# HCT offer letter



## UAE bahi

Dear Members,

Is anyone received an offer letter from HCT, UAE to start in this August? I have passed my interview a few weeks earlier....:fingerscrossed:


----------



## tauseefcasvab

hi,
have you already received an offer letter from HCT?
I am also waiting for the same


----------



## UAE bahi

No i didn't get it. When was your interview and when did they communicate with you about the interview result.


----------



## tauseefcasvab

send me email my address is /snip/


----------



## BedouGirl

tauseefcasvab said:


> send me email my address is /snip/


Posting personal contact details on the forum is not permitted. Please use the PM facility.


----------



## tauseefcasvab

Thanks for info. I am unable to see any PM function. Am I still not permitted to use this facility?
Can I edit or delete my post? how it works??
Thanks again


----------



## BedouGirl

tauseefcasvab said:


> Thanks for info. I am unable to see any PM function. Am I still not permitted to use this facility? Can I edit or delete my post? how it works?? Thanks again


You've made seven posts so you can. Check your profile page, you'll find it there. Or click on the profile of the person you want to send the message to and you will see send a PM.


----------



## tauseefcasvab

As per my experience so far, HCT has got one of the best HR team. They are very efficient professional and polite.


----------



## Peripatetic50

It is now June. Have you received your letter? The Vice Chancellor was being replaced not too long ago which resulted in several administrative changes. Also, keep in mind Ramadan began June 18 so folks are working reduced hours. To get the real "skinny" on HCT, I recommend that you go to Dave's eslcafe website and click on STUFF FOR TEACHERS. Then International Teacher Forum where countries are arranged in alpha order by continent. You can read all about HCT there. Lots of changes are happening. I taught there several years.
····················
**WRITTEN PROBLEM 1**
Recast the records from the line containing "You are a computer-use agent." through the line containing "[x=484, y=33]", both included, as a JSON list of strings with one string per line and blank lines omitted.

**GIVEN RECORDS**
····················
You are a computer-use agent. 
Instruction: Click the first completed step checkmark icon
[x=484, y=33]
····················
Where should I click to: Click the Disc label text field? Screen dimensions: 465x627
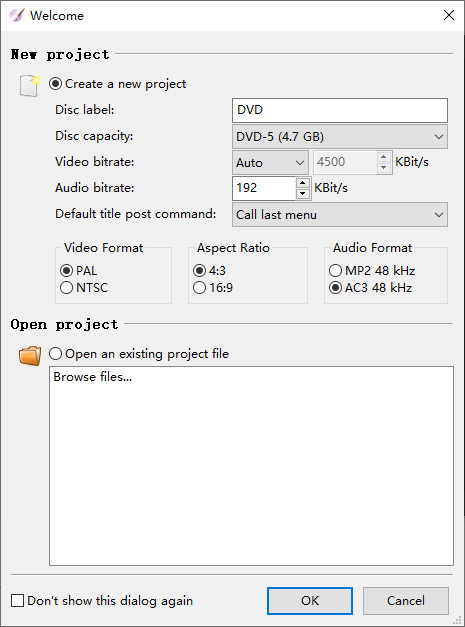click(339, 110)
····················
**WRITTEN PROBLEM 2**
In the forum thread about the HCT offer letter, on what date does the final post say Ramadan began?

**EXPECTED OUTPUT 1**
[
  "You are a computer-use agent. ",
  "Instruction: Click the first completed step checkmark icon",
  "[x=484, y=33]"
]

**EXPECTED OUTPUT 2**
June 18